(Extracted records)

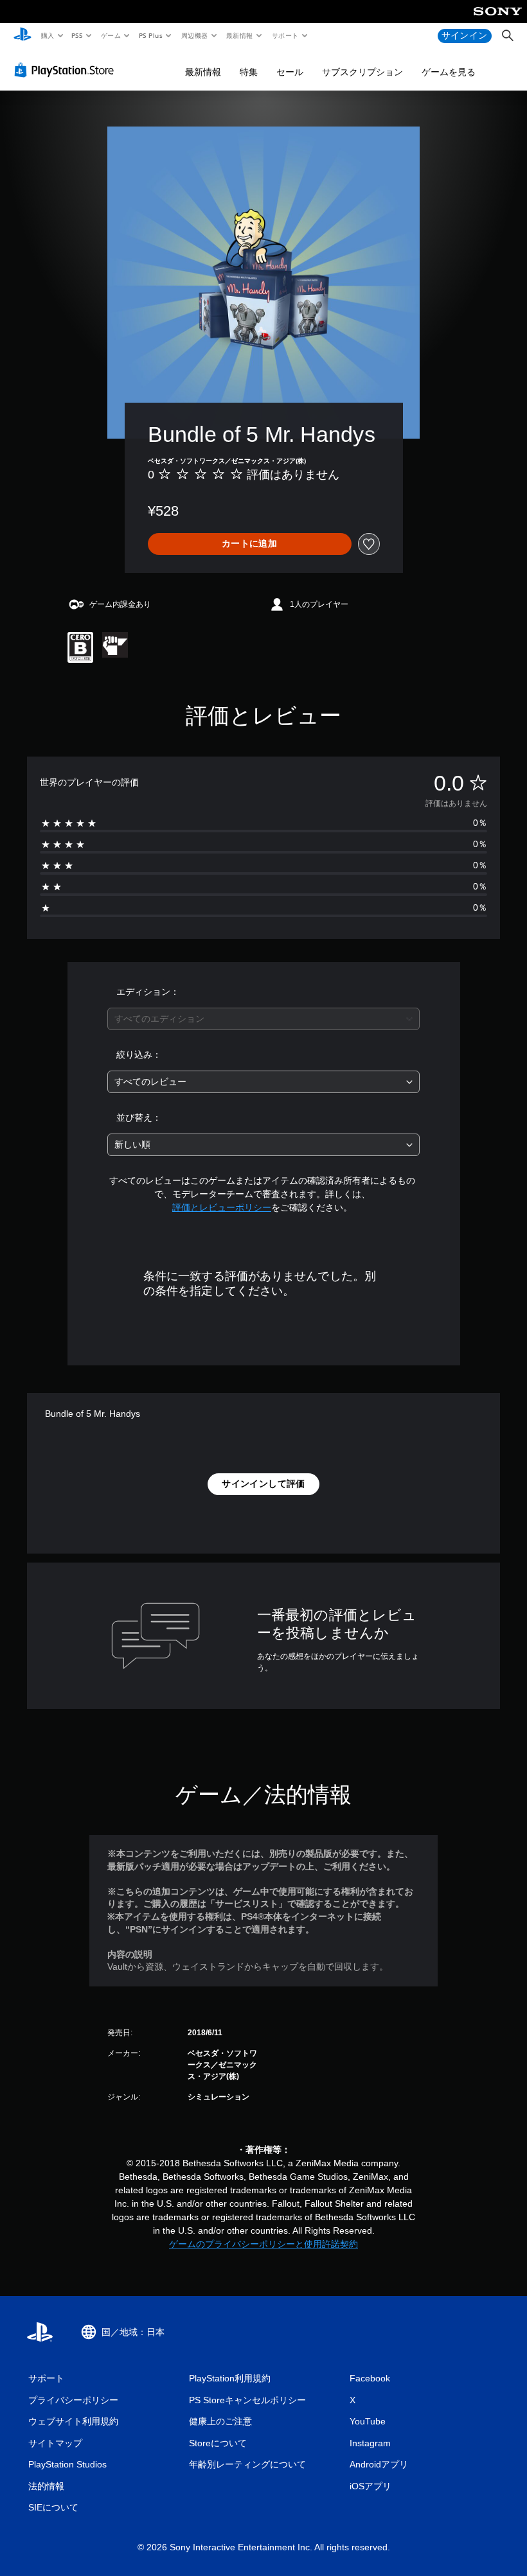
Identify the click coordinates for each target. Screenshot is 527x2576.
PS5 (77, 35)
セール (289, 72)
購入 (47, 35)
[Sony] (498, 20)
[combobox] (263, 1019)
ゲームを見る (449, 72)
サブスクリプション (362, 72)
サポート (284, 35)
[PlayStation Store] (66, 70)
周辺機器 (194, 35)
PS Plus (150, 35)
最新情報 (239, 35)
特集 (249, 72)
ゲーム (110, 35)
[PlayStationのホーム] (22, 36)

• **WHAT THE EXERCISE ASKS**
Would you please set down the lines from the one with "[PlayStation Store] (66, 70)" to the end of the data above, exactly and without any other lines?

• **PROBLEM SOLUTION**
[PlayStation Store] (66, 70)
周辺機器 (194, 35)
PS Plus (150, 35)
最新情報 (239, 35)
特集 (249, 72)
ゲーム (110, 35)
[PlayStationのホーム] (22, 36)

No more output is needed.